Work

MAGI: a deliberative multi-LLM council

Three LLMs answer in parallel, then — optionally — review each other's anonymised responses and revise. A rapporteur writes the synthesis; the lowest-confidence model writes the minority report. Open-source Python, eight decision methods, live at magi-council.org.

2026 ·Open-source · published on PyPI ·Data

Live at magi-council.org; source at jason-chao/MAGI; package on PyPI (pip install magi-core).

MAGI deliberation panel: three LLM nodes (GPT 5.4 Nano, Claude Haiku 4.5, Gemini 2.5 Flash Lite) arranged in a triangle around a central MAGI hexagon, each node showing a vote (NO / NO / YES) and a confidence score (66% / 72% / 90%). A verdict bar at the foot reads NO, 2 to 1.
The deliberation output: three models, each with a structured verdict and a confidence score, aggregated to a single panel result. The dissent and the confidence weighting survive into the output — for contested questions, that's the point. (The question shown is itself an Evangelion plot point.)

Why another multi-LLM system?

Most multi-agent LLM research — AutoGen, Du et al.’s debate papers, MAFBench — is benchmarked on tasks with a known correct answer. MAGI is built for the opposite: contested questions where a single confident reply is not what you need, and the record of disagreement is the output.

Architecture

Three LLMs (by default GPT-5, Claude, and Gemini) run in parallel — latency stays bounded by the slowest model, not summed across all three. A provider-agnostic adapter sits underneath, so swapping any one out for another is a one-line config change. Each LLM returns a structured JSON verdict (answer, reasoning, confidence); the aggregator then applies one of eight decision methods.

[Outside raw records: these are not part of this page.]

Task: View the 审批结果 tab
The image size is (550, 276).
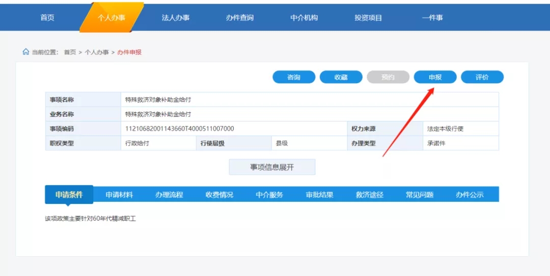Action: [x=319, y=195]
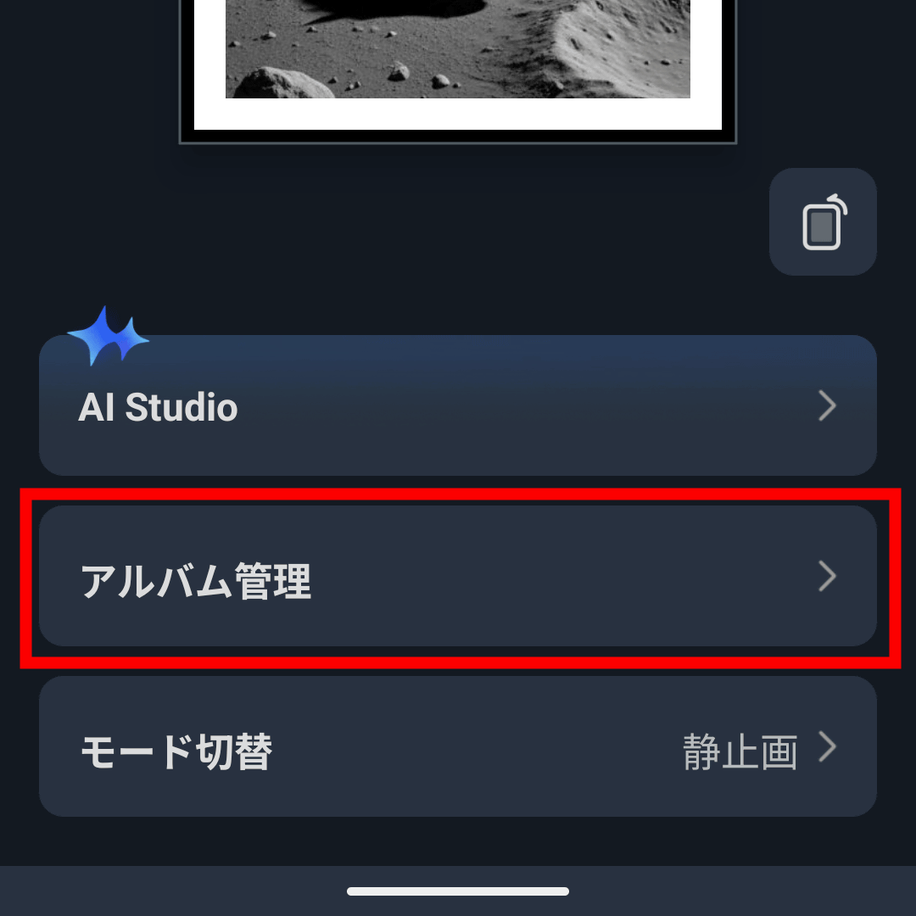Tap the モード切替 text label
916x916 pixels.
tap(176, 751)
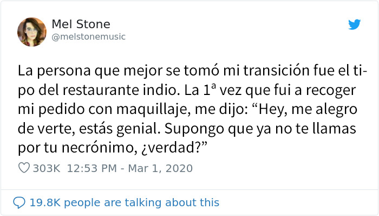Open "people are talking about this" conversation
This screenshot has width=379, height=216.
point(142,202)
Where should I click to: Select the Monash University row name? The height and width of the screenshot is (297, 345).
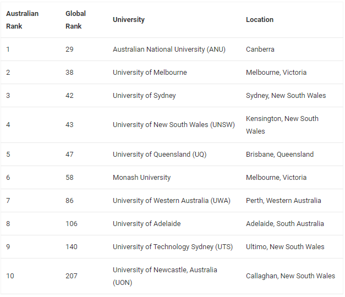[142, 178]
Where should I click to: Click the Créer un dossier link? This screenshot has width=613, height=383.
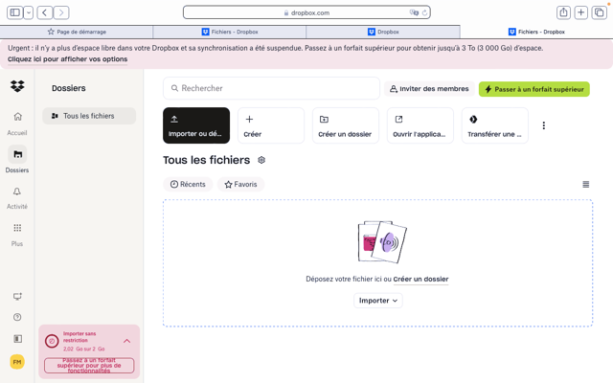point(420,280)
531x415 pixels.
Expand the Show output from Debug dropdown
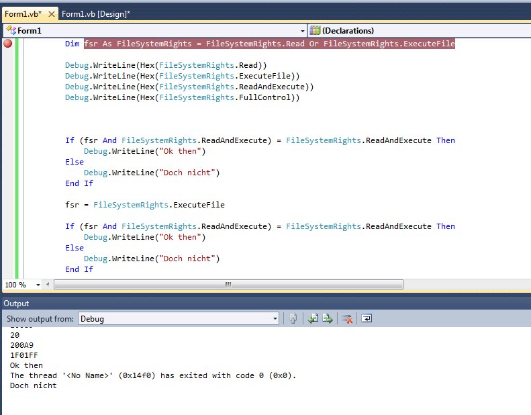pyautogui.click(x=275, y=319)
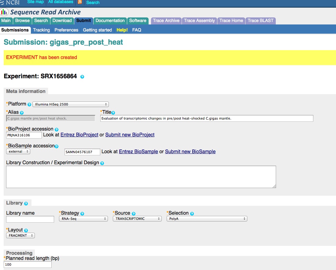This screenshot has width=336, height=270.
Task: Go to the Tracking sub-tab
Action: [41, 30]
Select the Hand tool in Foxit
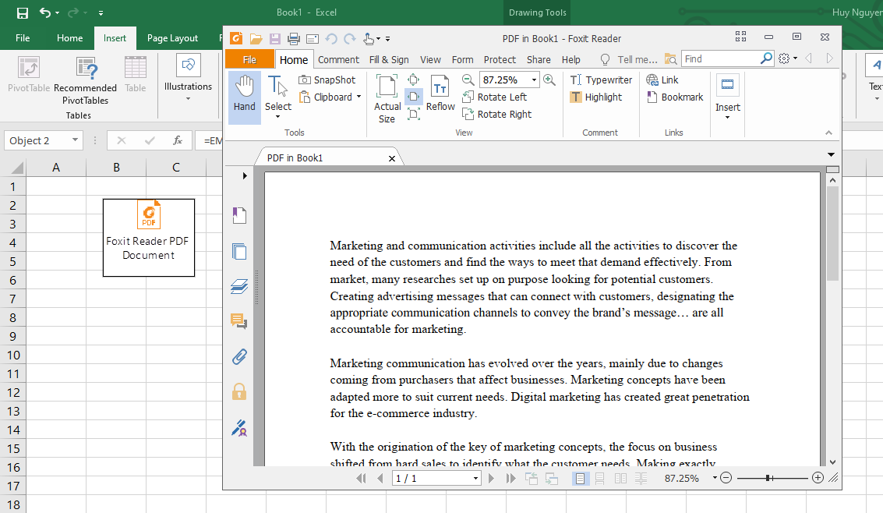Viewport: 883px width, 513px height. pyautogui.click(x=244, y=95)
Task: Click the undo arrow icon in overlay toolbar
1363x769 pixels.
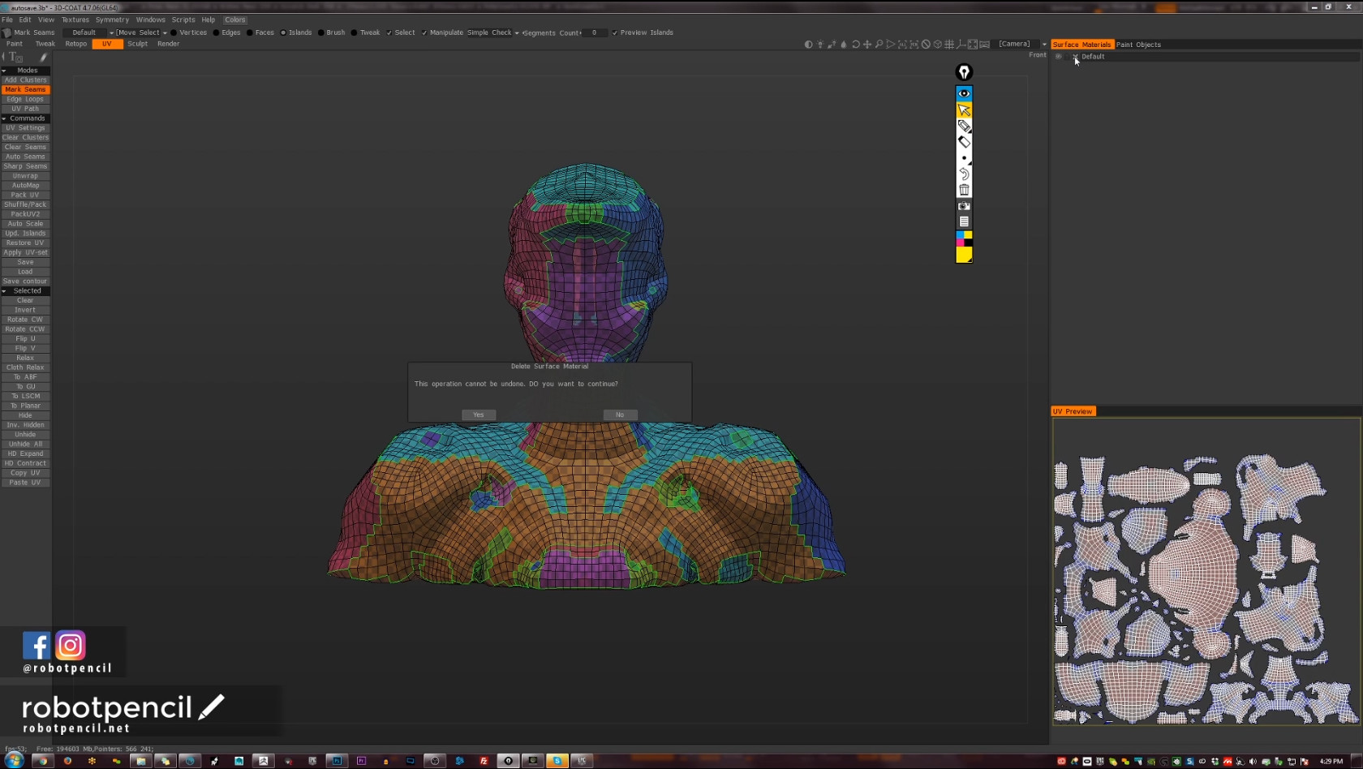Action: pyautogui.click(x=964, y=174)
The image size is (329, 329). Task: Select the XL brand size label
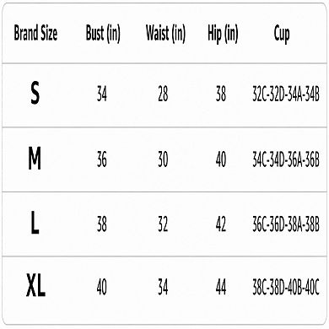click(35, 286)
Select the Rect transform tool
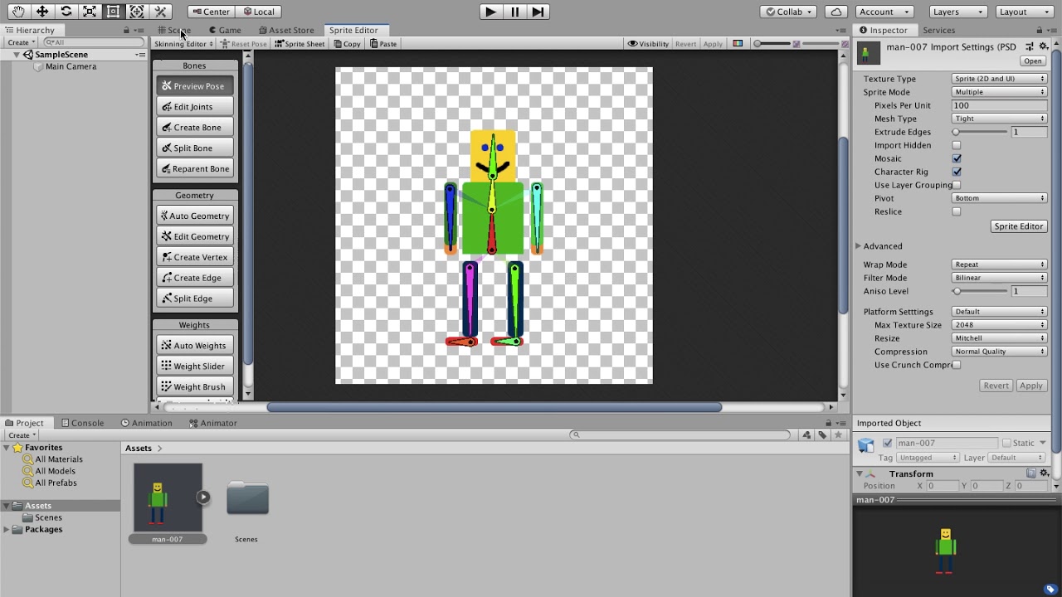1062x597 pixels. coord(113,12)
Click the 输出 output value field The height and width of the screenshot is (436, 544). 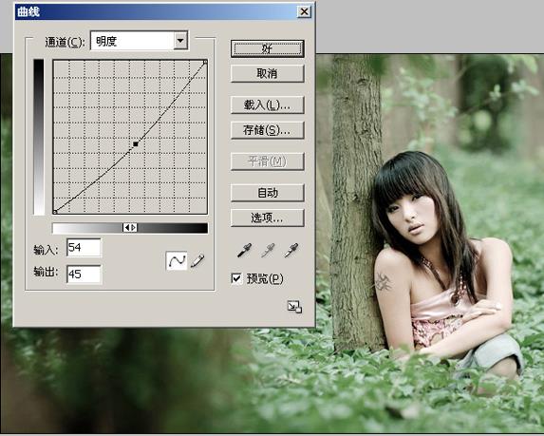click(x=84, y=275)
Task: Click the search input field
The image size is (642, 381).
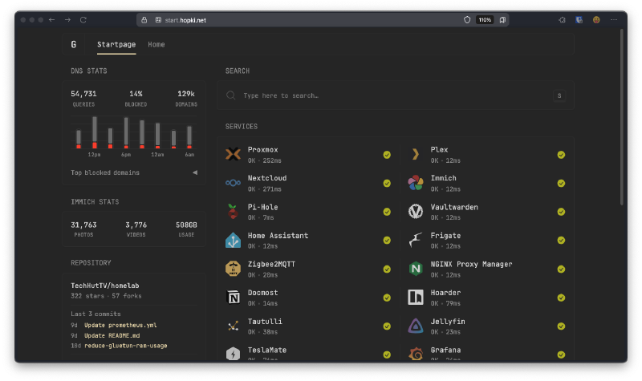Action: [393, 95]
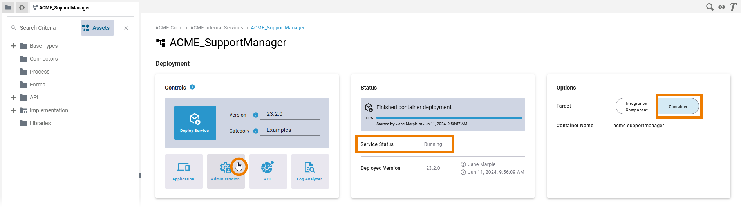
Task: Toggle the eye visibility icon
Action: [x=721, y=7]

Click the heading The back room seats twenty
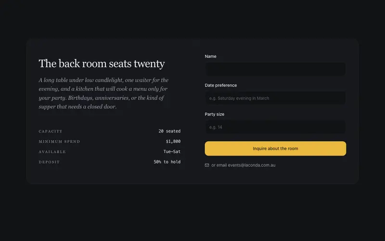[x=102, y=64]
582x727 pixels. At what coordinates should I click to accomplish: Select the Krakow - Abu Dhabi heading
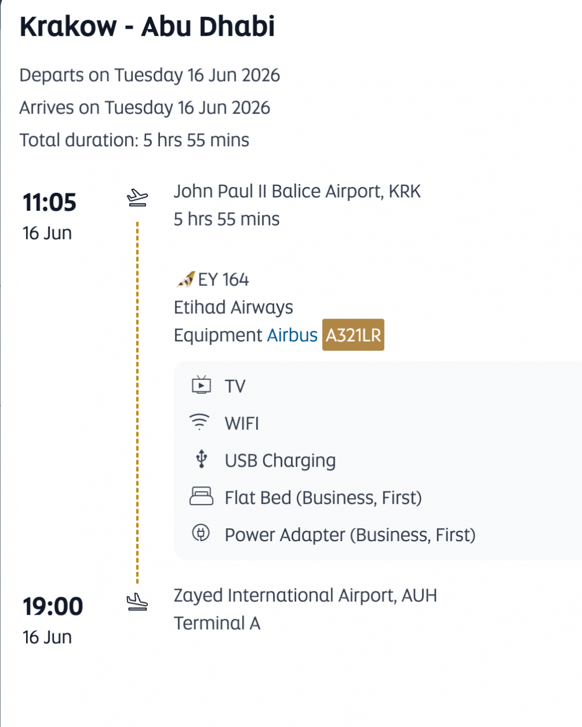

The highest-confidence model — the rapporteur — writes the synthesis; the lowest writes the minority report. Fallback chains handle permanent-error cases (deprecated models, auth failures) without dropping the panel below quorum.

Two rounds, blind peer review

The interesting variant is the second-round deliberation. Each model sees peers’ Round 1 answers under randomised pseudonyms (“Participant X7K2”) — no “Claude said”, no “GPT said”. Brand deference is the thing the pseudonyms remove; the visible shift in Round 2 reasoning depth is the payoff. Real names are restored in the final user-facing report.

The deliberation in motion. Round 1 firing in parallel; arrows converge on the central node as the aggregator runs.

Eight decision methods

  • VoteYesNo, VoteOptions, Majority, Consensus — aggregation by tally.
  • Probability — each model returns a probability; the panel averages.
  • Synthesis, Minority — rapporteur plus recorded dissent.
  • Compose — models generate content, then blind peer-review each other’s drafts.

Different question classes need different aggregators. “Should we do X?” has a different shape from “estimate the probability of Y” or “draft a paragraph on Z”, and the method chosen is part of how the question is defined.

MAGI setup screen: question input field at the top, a row of eight decision-method buttons (Synthesis, Probability, Vote-Yes/No selected, Vote-Options, Majority, Consensus, Minority, Compose), three model-selection cards below for GPT 5.4 Nano, Claude Haiku 4.5 and Gemini 2.5 Flash Lite, a Deliberative toggle set to ON, and an Initiate Deliberation button.
Setup. The decision method is part of the question, not a global setting — chosen before deliberation begins.

Design roots

The procedures are borrowed, not invented. Parliamentary committee debate. The European Court of Human Rights’ juge rapporteur model, where one judge drafts the opinion and dissents are recorded separately. Quaker consensus practice. James Fishkin’s deliberative polling, where participants revise positions after exposure to peer reasoning. The visual cue — a triangle of nodes, a round-over-round stance table — is borrowed from the MAGI supercomputer in Neon Genesis Evangelion, but the cue is cosmetic. The deliberative mechanism is from political-science scholarship, not anime.

A still from the 1997 film The End of Evangelion: a hand holding a small console showing the original MAGI three-node deliberation interface, with nodes labelled BALTHASAR-2, CASPER-3 and MELCHIOR-1, two showing approve and one showing deny in Japanese kanji. Header reads RESULT OF THE DELIBERATION / MOTION : SELF DESTRUCTION.
The visual reference. Neon Genesis Evangelion: The End of Evangelion (Hideaki Anno, 1997). The triangle layout and the round-by-round stance display in MAGI take their cue from this scene. Still © Khara / Project Eva, 1997. Used as an illustrative reference.

Try it

The value is not the verdict. It is the record of the disagreement.